Slim van Joost Flint, zou je zeggen. Maar ook niet helemaal eerlijk eigenlijk. Omdat ook het gebruikersgedeelte commercieel wordt, onttrekt Flint iets aan het publieke domein wat heel waardevol was: namelijk een commercievrije zone waar de vrijheid van meningsuiting in hoog aanzien stond en waar ruimte was voor kleinschalige initiatieven. Een homepage en een e-mailadres van de DDS stond lange tijd voor een zekere dwarsheid en kwaliteit.
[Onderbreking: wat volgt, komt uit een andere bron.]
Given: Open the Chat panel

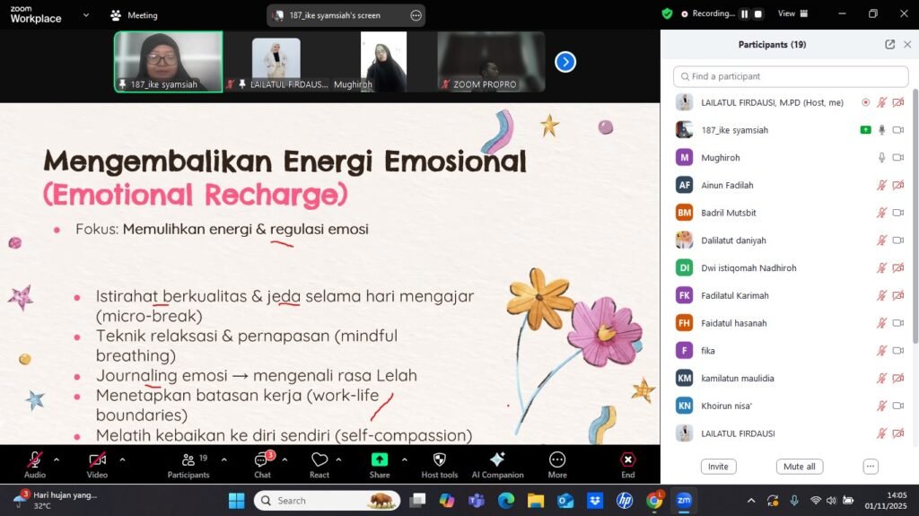Looking at the screenshot, I should [x=261, y=459].
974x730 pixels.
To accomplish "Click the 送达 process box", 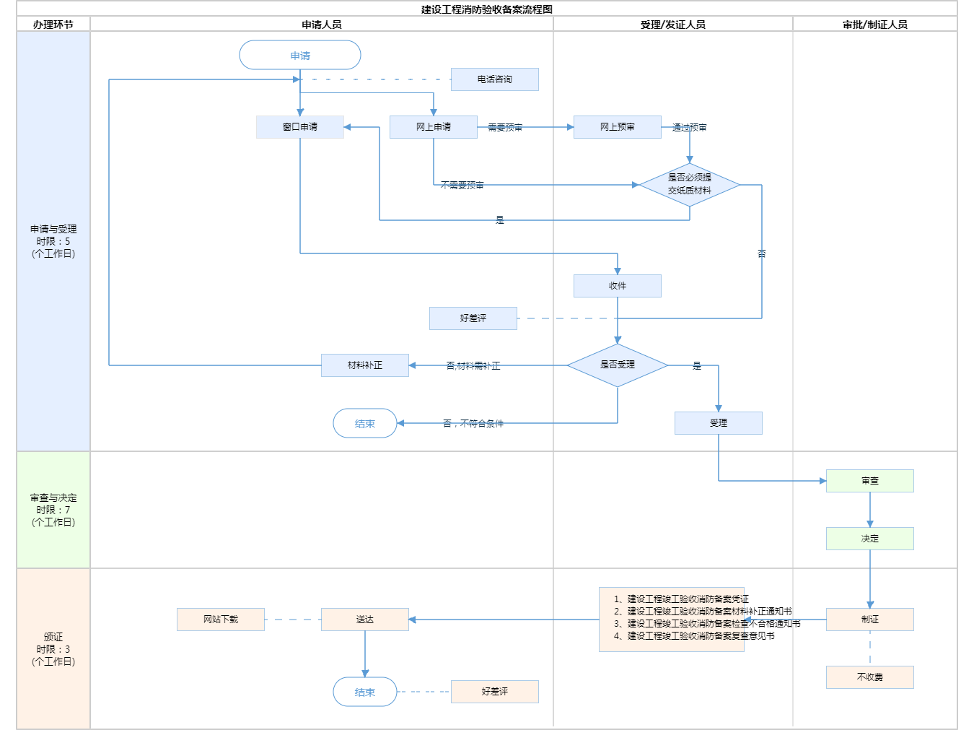I will (x=364, y=620).
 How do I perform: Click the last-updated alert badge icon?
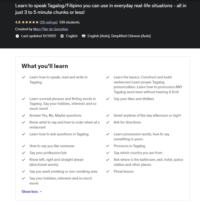click(x=17, y=36)
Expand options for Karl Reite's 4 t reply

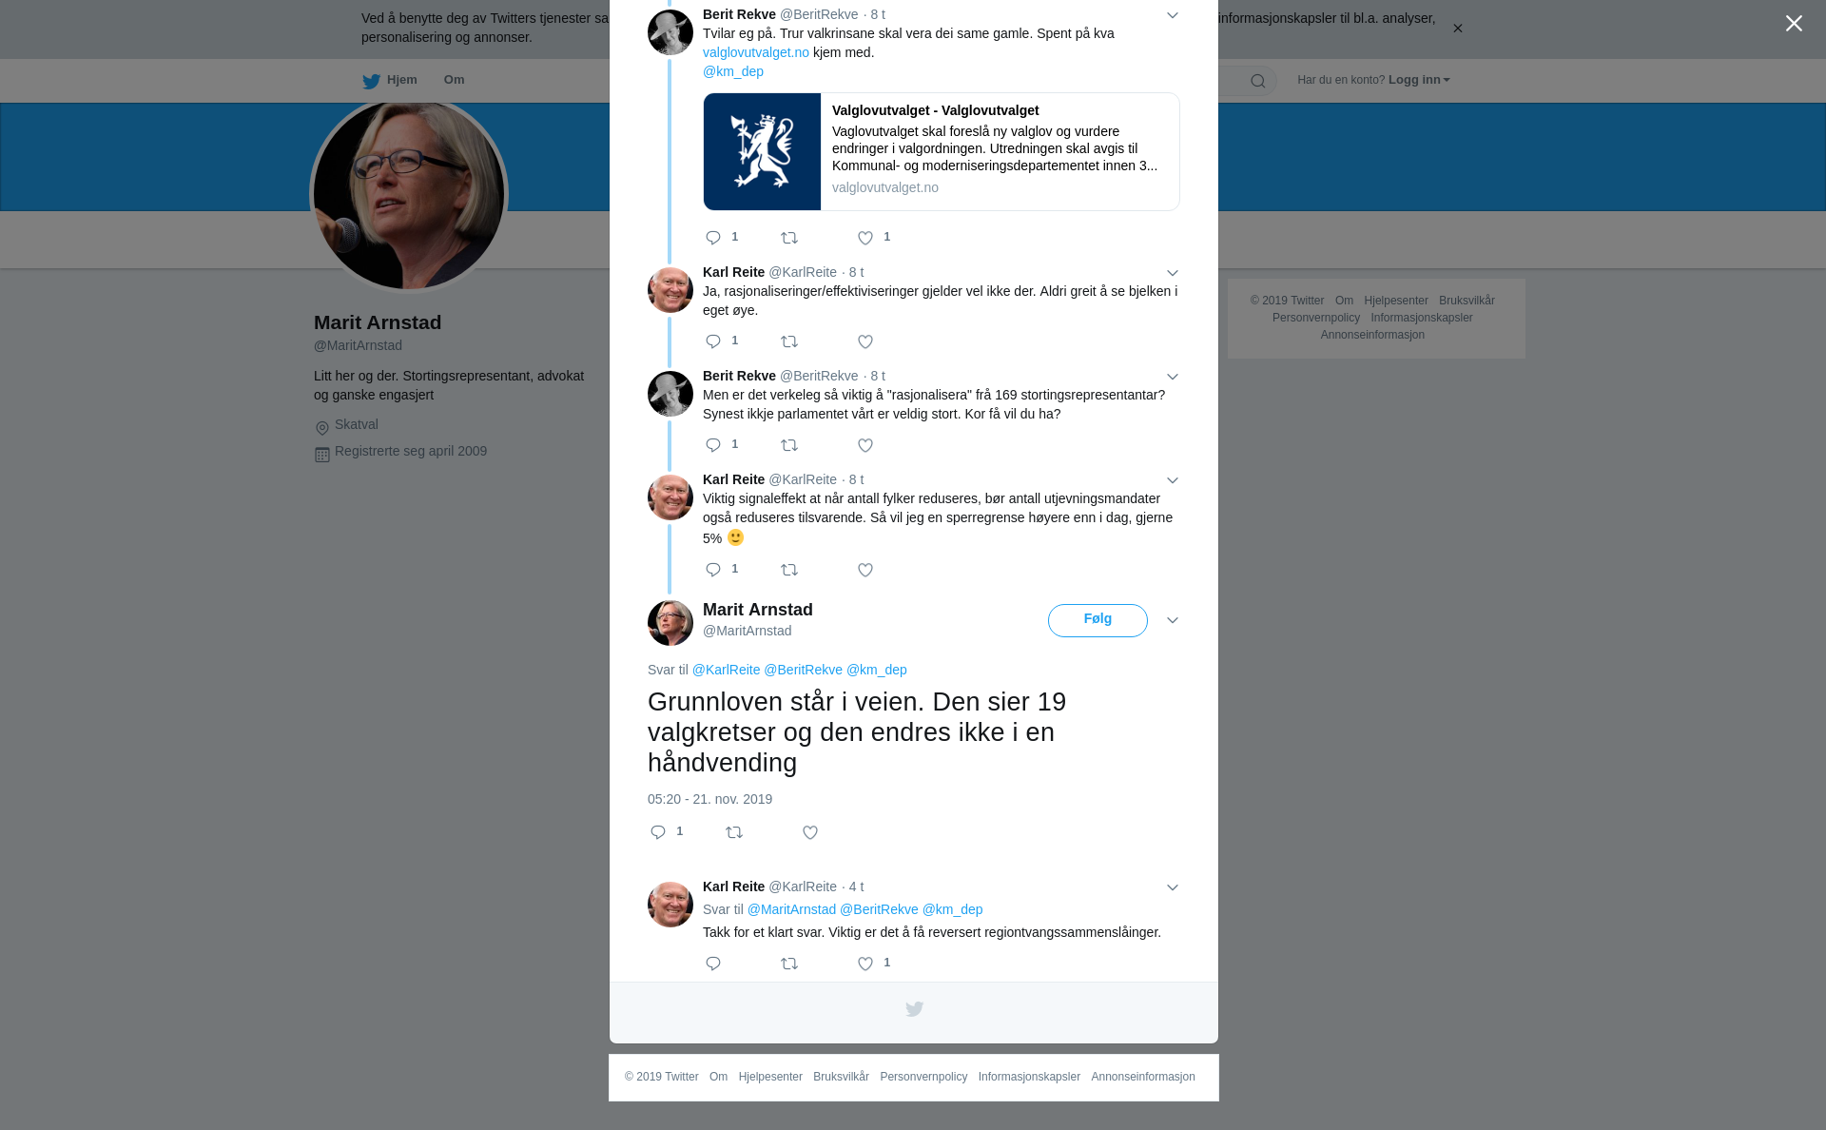[1173, 888]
De mensen die de DDS groot hebben gemaakt, de actieve gebruikers en enkele medewerkers van het eerste uur die veel tijd en creativiteit in de stad hebben gestoken, blijven met lege handen achter. Vijf procent van de aandelen is voor de bewoners. Daar word je, in tegenstelling tot Joost Flint, niet rijk mee. Ex-medewerkers krijgen niets.

De discussie in De Balie ging minder over het publieke domein dan over geld en business modellen. De eigenlijke discussie over het publieke domein vond na het debat plaats op de mailinglijst nettime-nl (www.nettime.org).

Hoe verdien je geld met Internet en hoe zorg je ervoor dat je als gebruiker niet bedonderd wordt, was eigenlijk het voornaamste thema in De Balie. Marianne van den Boomen maakte terecht bezwaar tegen een uitsluitend commerciële invulling van het publieke domein.

Het publieke domein, waartoe op Internet onder meer homepages van particulieren, gratis informatie en discussiegroepen en andere virtuele gemeenschappen, worden gerekend, komt in toenemende mate in handen van bedrijven. Daardoor komt de pluriformiteit van het publieke domein in het geding. Als zo'n bedrijf besluit een dienst morgen te stoppen omdat het iets anders wil proberen, staan de gebruikers machteloos. Bovendien stellen veel bedrijven strenge eisen aan bijvoorbeeld taalgebruik. Amerikaanse firma's hebben ook nogal eens de neiging om homoseksuelen te discrimineren. De Internetaanbieder AOL screent de digitale profielen en chatrooms van homoseksuele klanten en wist teksten die het bedrijf onwelgevoeglijk vindt.

Hoe de DDS het bewonersgedeelte van het bedrijf rendabel gaat maken, weet Joost Flint nog niet. Maar dat het nooit meer wordt wat het was, is duidelijk.

Marie-José Klaver (1969) werkt als Internet redacteur bij NRC Handelsblad.